I wondered later if he had tried to drink in New York from me, the city, the seasons, the hustle and the snow and the heat summer and the tenements and the townhouse where I lived, and if we tried to drink in reality of each other or even of ourselves, or what images we had seen and read and imagined, that pushed us farther than a continent away from each other, even as we sucked each other's dicks and tasted only, each other, and we would never forget, we said later, and we would email, and we would write, and chat on line and send pictures and webcam and do sex for each other, and he lied this, and I lied that, and we knew and we held each other closely then before we had to dress and get back before dawn awoke or our parents found us not in our homes.
As we held each other closely, belly button to belly button, pale cut cock with soft slight blonde pubic hair, to black uncut cock, how I had loved to peel it like a banana, and our mouths joined together like steel and iron magnetized, we might have already been separated by half a world, for we hated each other for the lies, for they were sincere and honest, and so were we, and we meant them, god how we meant them. And how we could never possibly live up to them, even in our lives, whoever we wound up with in our own individual worlds.

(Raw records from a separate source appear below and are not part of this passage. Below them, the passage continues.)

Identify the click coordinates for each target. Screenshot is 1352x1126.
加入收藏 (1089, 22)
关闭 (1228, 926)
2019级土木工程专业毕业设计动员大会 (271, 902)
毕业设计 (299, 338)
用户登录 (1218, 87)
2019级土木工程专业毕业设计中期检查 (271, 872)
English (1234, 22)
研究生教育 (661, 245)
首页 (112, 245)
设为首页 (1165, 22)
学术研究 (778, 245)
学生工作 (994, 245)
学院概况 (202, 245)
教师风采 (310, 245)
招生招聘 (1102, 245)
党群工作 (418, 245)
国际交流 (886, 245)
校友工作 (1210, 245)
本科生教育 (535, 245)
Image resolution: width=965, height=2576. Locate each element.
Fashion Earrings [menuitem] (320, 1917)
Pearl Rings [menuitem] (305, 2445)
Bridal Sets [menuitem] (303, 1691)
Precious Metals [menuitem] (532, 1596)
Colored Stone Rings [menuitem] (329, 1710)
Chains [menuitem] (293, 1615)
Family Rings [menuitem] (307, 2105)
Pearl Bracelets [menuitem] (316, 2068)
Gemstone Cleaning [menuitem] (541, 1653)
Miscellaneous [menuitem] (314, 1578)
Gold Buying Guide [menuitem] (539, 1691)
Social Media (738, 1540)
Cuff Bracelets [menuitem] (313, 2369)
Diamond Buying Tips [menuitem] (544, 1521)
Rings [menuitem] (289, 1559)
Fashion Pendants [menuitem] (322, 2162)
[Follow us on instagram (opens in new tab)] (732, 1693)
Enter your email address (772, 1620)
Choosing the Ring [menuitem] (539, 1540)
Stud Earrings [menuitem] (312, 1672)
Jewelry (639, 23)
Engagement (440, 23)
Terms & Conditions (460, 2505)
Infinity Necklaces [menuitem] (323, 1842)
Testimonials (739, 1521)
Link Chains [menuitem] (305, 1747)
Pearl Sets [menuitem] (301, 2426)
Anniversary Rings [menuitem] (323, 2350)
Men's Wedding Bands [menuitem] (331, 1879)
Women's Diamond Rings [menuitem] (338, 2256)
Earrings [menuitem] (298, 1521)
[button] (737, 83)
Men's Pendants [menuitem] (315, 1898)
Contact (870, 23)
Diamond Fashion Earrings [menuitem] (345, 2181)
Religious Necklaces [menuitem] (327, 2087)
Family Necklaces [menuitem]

And this was then the start, or close to it, of our disillusionment. I think we would not have had it any other way. And I think we spent a life time wanting each other, trying to write that first email, get that first convo and use our camcorders, a lifetime, that lasted a week when I was back home in our penthouse. And I separated from everything. As did it. That was the week that was a whole lifetime, the real thing, the coming to terms week. And at the end of that week we failed. It had been horribly easy to do. And never were to see or read or meet or touch each other ever again. It's called reality. I hardly love it. But that is what it's called.